- _Document extract_:
3. Finding Patterns

Imagine you are building a chat bot and we are trying to find utterances in user input that express one of the following:

ability, possibility, permission, or obligation (as opposed to utterances that describe real actions that have occurred, are occurring, or occur regularly)

For instance, we want to find “I can do it.” but not “I’ve done it.”

subject + auxiliary + verb + . . . + direct object + ...

The ellipses indicate that the direct object isn’t necessarily located immediately behind the verb, there might be other words in between.

3.1. Check spaCy version

!pip show spacy
Name: spacy
Version: 3.0.5
Summary: Industrial-strength Natural Language Processing (NLP) in Python
Home-page: https://spacy.io
Author: Explosion
Author-email: contact@explosion.ai
License: MIT
Location: c:\programdata\anaconda3\envs\lda\lib\site-packages
Requires: cymem, blis, spacy-legacy, numpy, preshed, srsly, murmurhash, jinja2, thinc, tqdm, wasabi, requests, pydantic, setuptools, typer, catalogue, packaging, pathy
Required-by: en-core-web-sm

3.2. Hard-coded pattern discovery

To look for the subject + auxiliary + verb + . . . + direct object + ... pattern programmably, we need to go through each token’s dependency label (not part of speech label) to first find the sequence of nsubj aux ROOT where ROOT indicate the root verb, then for each of children of the root verb (ROOT) we check to see if it is a direct object (dobj) of the verb.

import spacy
nlp = spacy.load('en_core_web_sm')
def dep_pattern(doc):
    for i in range(len(doc)-1):
        if doc[i].dep_ == 'nsubj' and doc[i+1].dep_ == 'aux' and doc[i+2].dep_ == 'ROOT':
            for tok in doc[i+2].children:
                if tok.dep_ == 'dobj':
                    return True
    
    return False
# doc = nlp(u'We can overtake them.')
doc = nlp(u'I might send them a card as a reminder.')

3.2.1. Use displaycy to visualise the dependency

from spacy import displacy
displacy.render(doc, style='dep')

- _What to work on_:
(1) Answer these about the page on finding patterns:
(a) What spaCy version does the pip output show?
(b) Which dependency label does the code look for among the root verb's children?
(c) What model name is passed to spacy.load?
(2) From the page on finding patterns, extract the passage from "To look for" to "as a reminder.')", word for word.

- _Dataset entries_:
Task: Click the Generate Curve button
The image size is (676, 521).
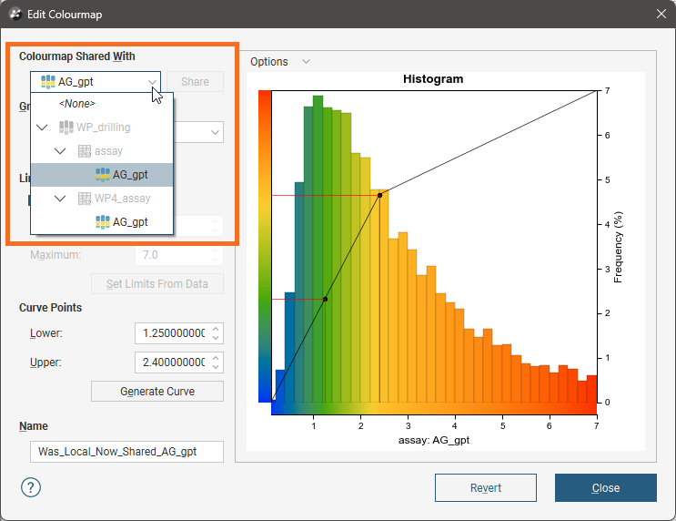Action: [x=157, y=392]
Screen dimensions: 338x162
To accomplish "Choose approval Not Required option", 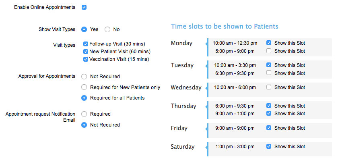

- _Written answers_:
(1)
(a) 3.0.5
(b) dobj
(c) en_core_web_sm

(2)
To look for the subject + auxiliary + verb + . . . + direct object + ... pattern programmably, we need to go through each token’s dependency label (not part of speech label) to first find the sequence of nsubj aux ROOT where ROOT indicate the root verb, then for each of children of the root verb (ROOT) we check to see if it is a direct object (dobj) of the verb.

import spacy
nlp = spacy.load('en_core_web_sm')
def dep_pattern(doc):
    for i in range(len(doc)-1):
        if doc[i].dep_ == 'nsubj' and doc[i+1].dep_ == 'aux' and doc[i+2].dep_ == 'ROOT':
            for tok in doc[i+2].children:
                if tok.dep_ == 'dobj':
                    return True
    
    return False
# doc = nlp(u'We can overtake them.')
doc = nlp(u'I might send them a card as a reminder.')